Saved data entries:
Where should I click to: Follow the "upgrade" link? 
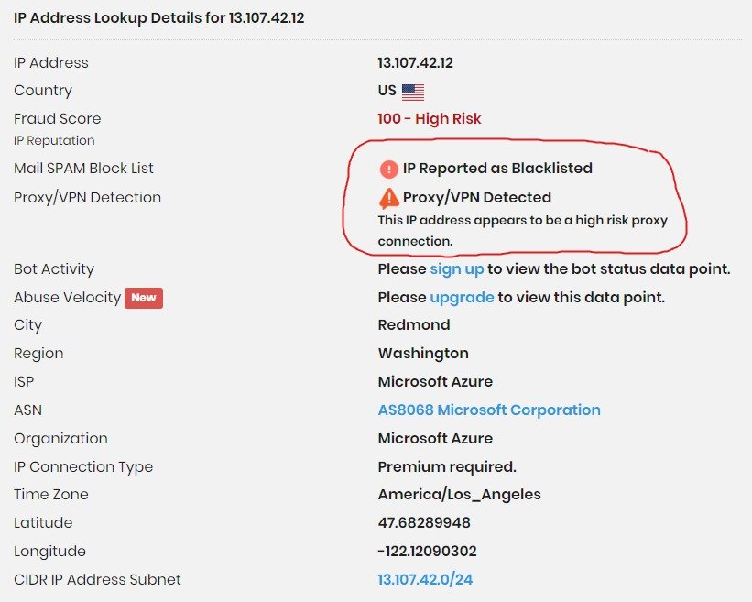[x=462, y=298]
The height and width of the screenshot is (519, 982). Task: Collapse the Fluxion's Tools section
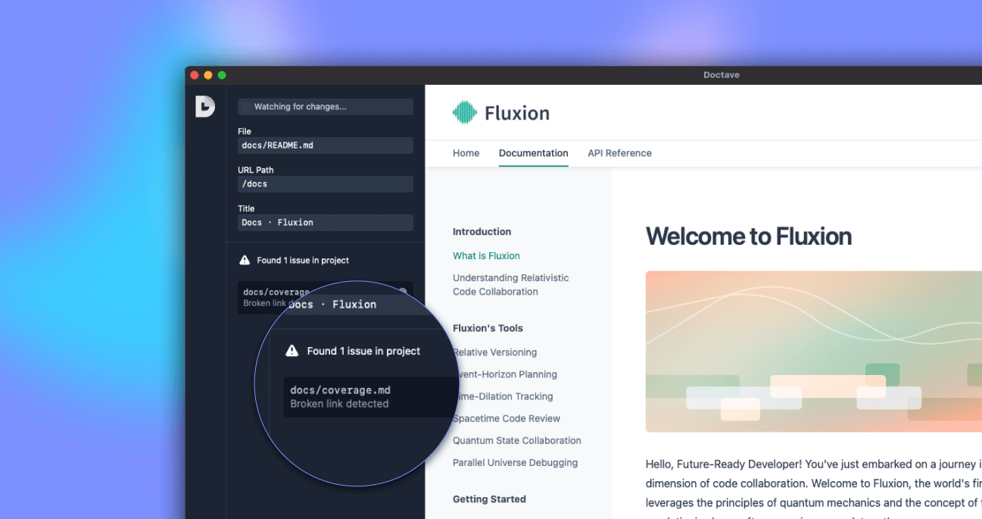(x=487, y=328)
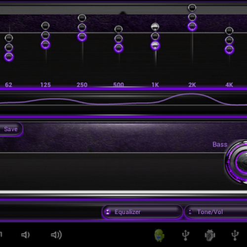Open the green Android notification icon
This screenshot has height=247, width=247.
tap(159, 236)
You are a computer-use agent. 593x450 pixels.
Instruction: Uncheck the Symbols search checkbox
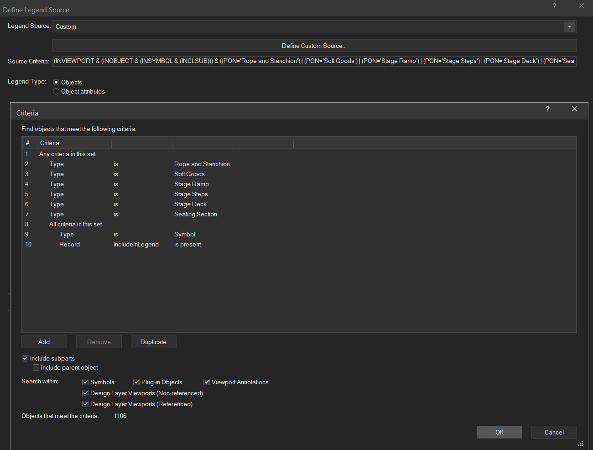click(x=85, y=382)
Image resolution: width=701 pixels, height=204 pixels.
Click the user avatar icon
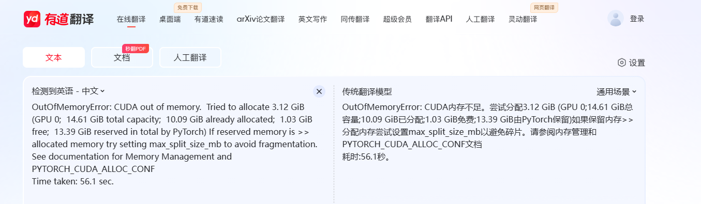[x=616, y=19]
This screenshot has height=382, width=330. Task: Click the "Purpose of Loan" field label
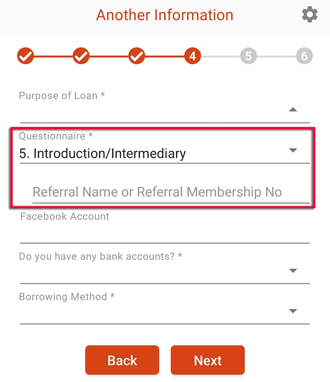point(62,96)
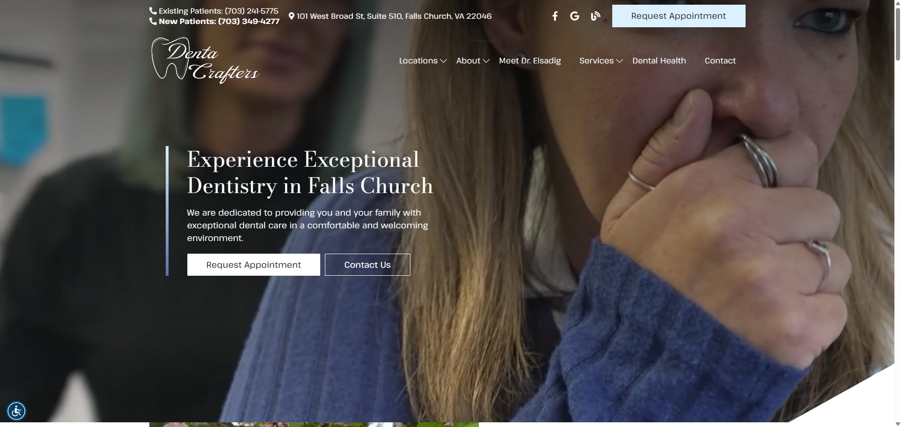
Task: Click the Google icon in the header
Action: (575, 16)
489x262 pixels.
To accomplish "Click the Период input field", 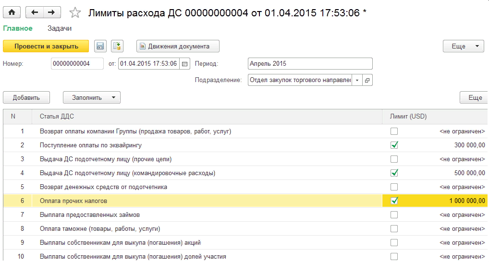I will [310, 64].
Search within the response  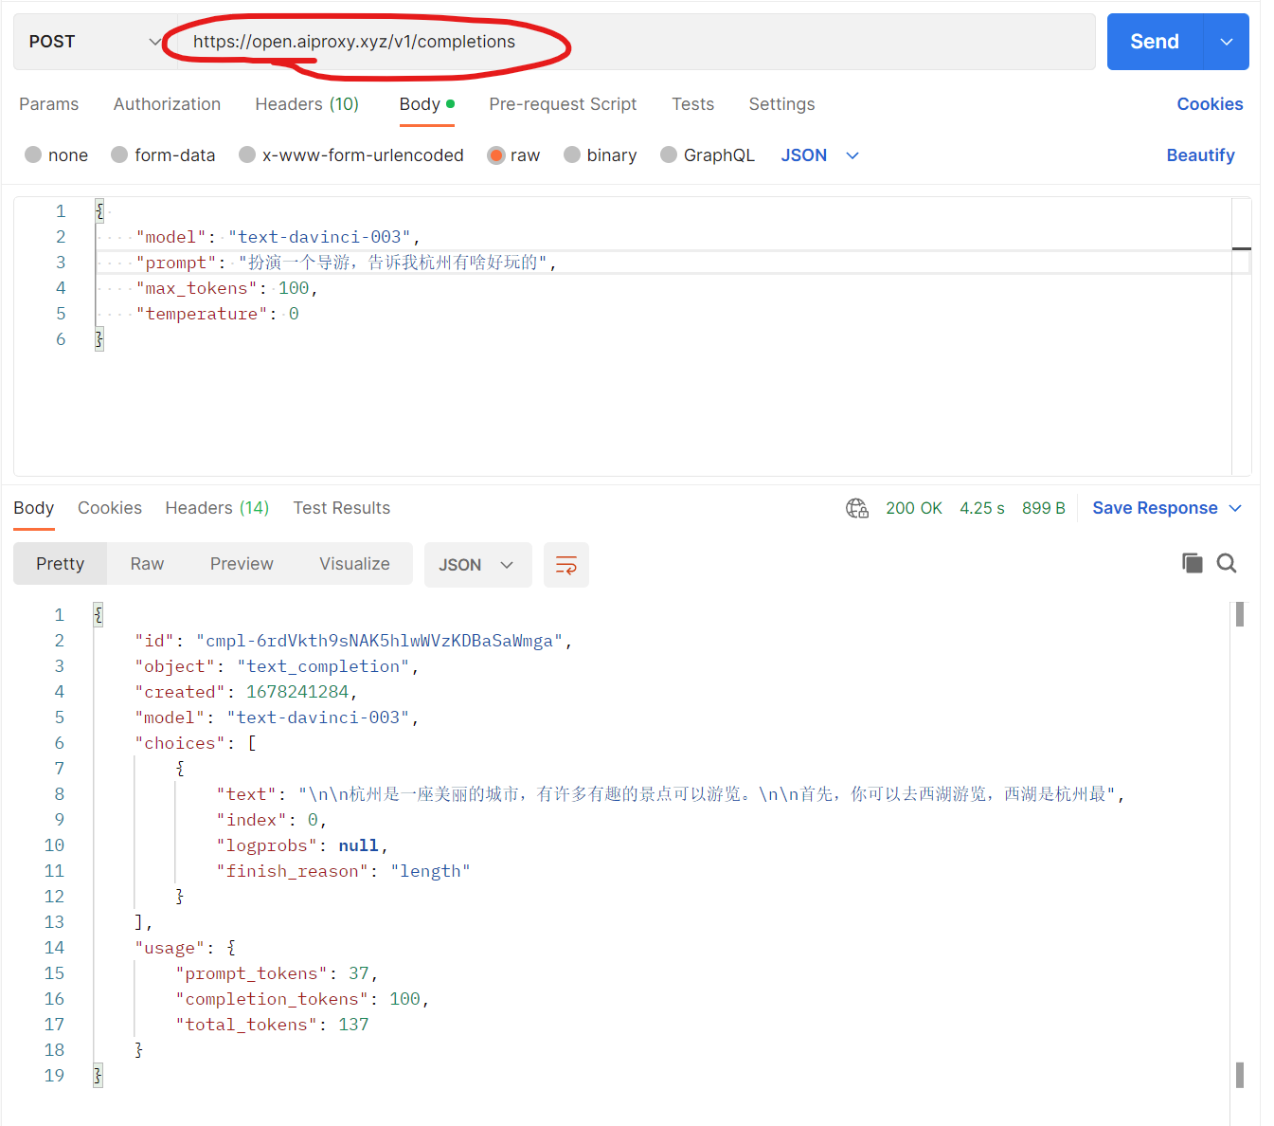click(x=1227, y=562)
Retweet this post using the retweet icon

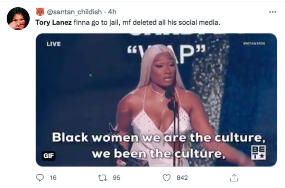[103, 177]
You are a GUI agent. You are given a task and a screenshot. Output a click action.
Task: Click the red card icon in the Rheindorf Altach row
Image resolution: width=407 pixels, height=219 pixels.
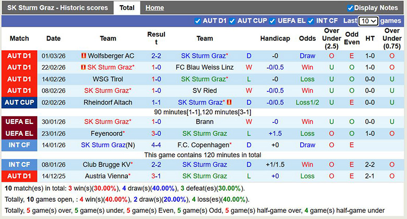tap(229, 102)
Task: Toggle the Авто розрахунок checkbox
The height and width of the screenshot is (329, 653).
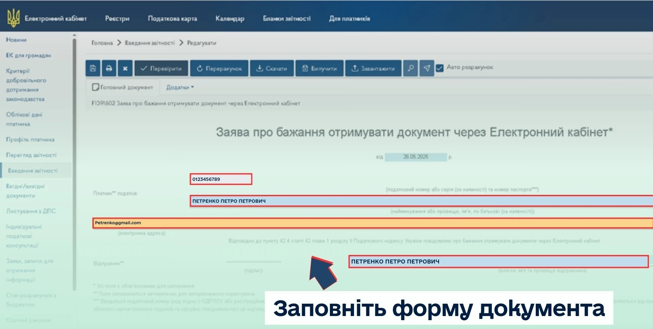Action: point(440,68)
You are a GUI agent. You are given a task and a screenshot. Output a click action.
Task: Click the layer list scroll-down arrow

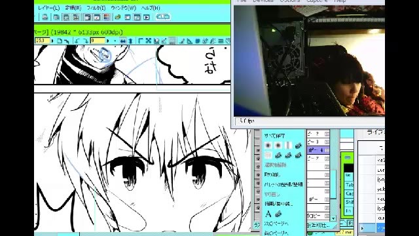click(333, 218)
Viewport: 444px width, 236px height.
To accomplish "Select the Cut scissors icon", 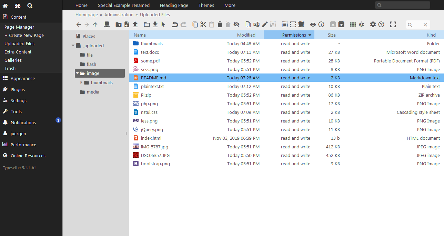I will click(x=203, y=24).
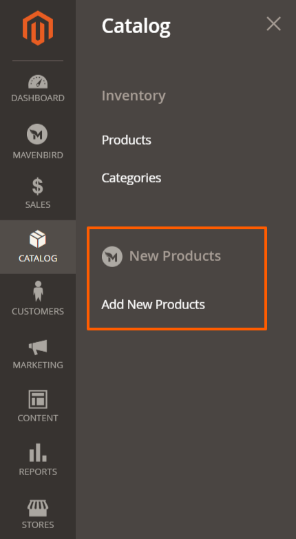
Task: Click the Mavenbird bird icon in sidebar
Action: click(x=37, y=134)
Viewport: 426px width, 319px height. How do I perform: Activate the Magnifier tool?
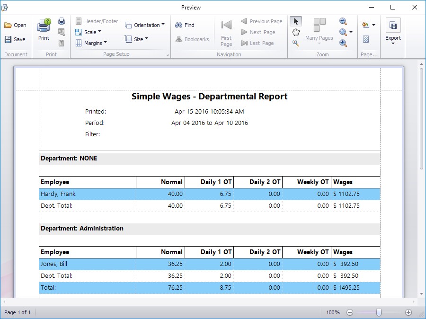[296, 43]
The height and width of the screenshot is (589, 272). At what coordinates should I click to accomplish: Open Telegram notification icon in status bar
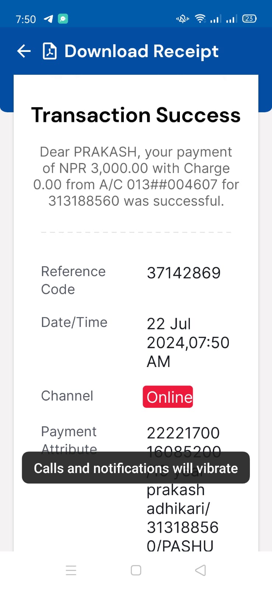[48, 19]
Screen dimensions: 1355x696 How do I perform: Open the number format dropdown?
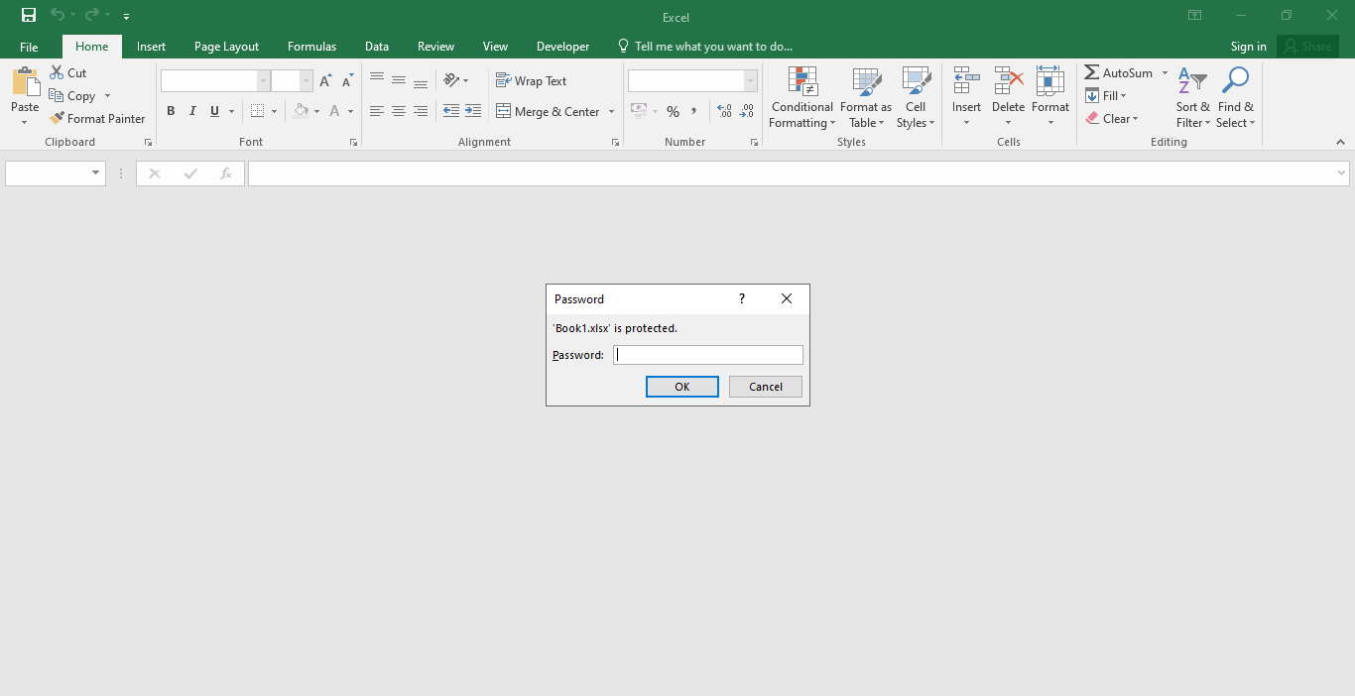pos(750,81)
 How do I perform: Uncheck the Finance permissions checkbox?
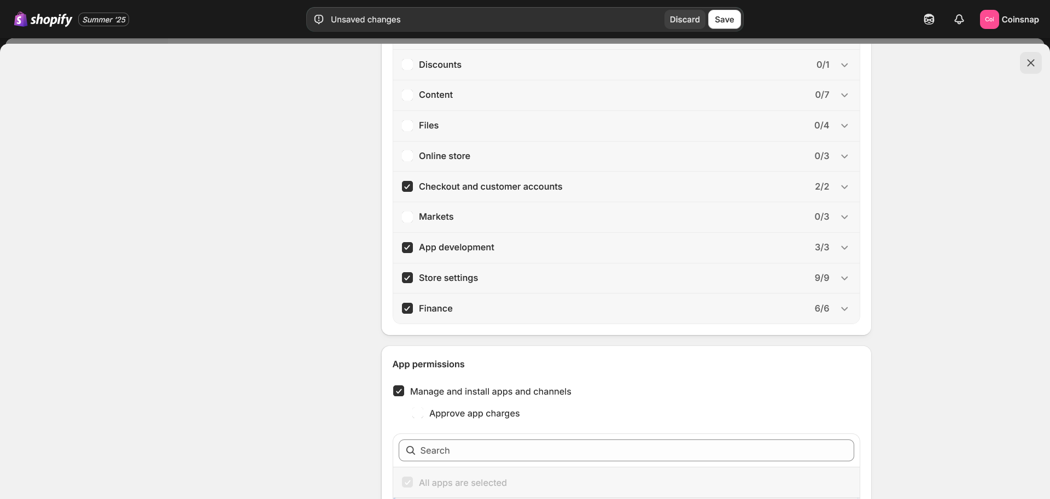click(x=407, y=308)
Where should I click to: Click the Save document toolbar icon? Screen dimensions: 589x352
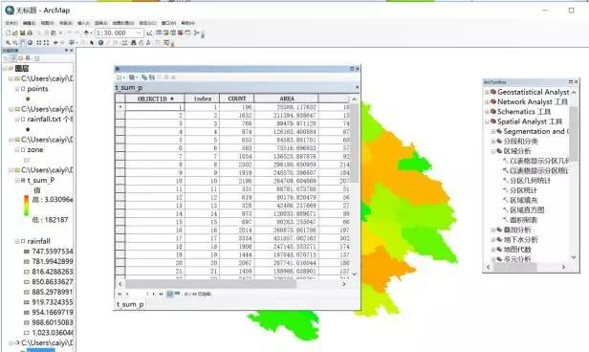[x=23, y=33]
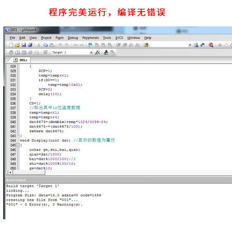Click the Rebuild all target files icon
This screenshot has width=232, height=232.
24,52
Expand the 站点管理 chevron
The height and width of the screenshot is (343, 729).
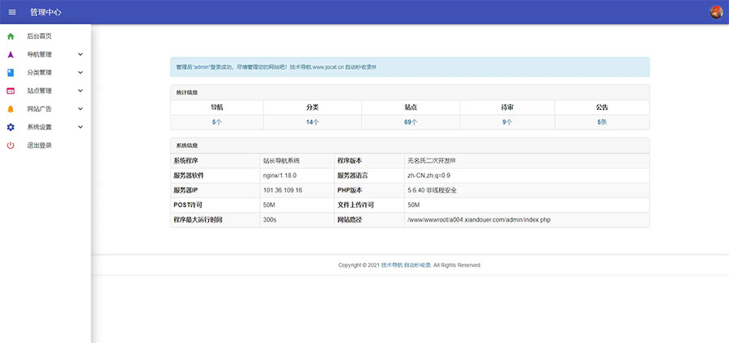pyautogui.click(x=80, y=91)
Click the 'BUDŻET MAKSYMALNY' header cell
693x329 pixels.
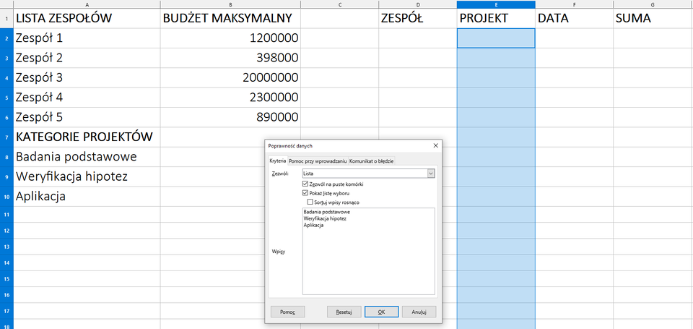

EXERCISE: Before answering, please find the line containing "Where should I click to: Click" above, then copy exactly from it through the last line of the entries, both included, without pictures.

EXERCISE ANSWER:
Where should I click to: Click the Save document toolbar icon? Screen dimensions: 589x352
[x=23, y=33]
Click the Rebuild all target files icon
This screenshot has width=232, height=232.
24,52
Expand the 站点管理 chevron
The height and width of the screenshot is (343, 729).
pyautogui.click(x=80, y=91)
Click the 'BUDŻET MAKSYMALNY' header cell
693x329 pixels.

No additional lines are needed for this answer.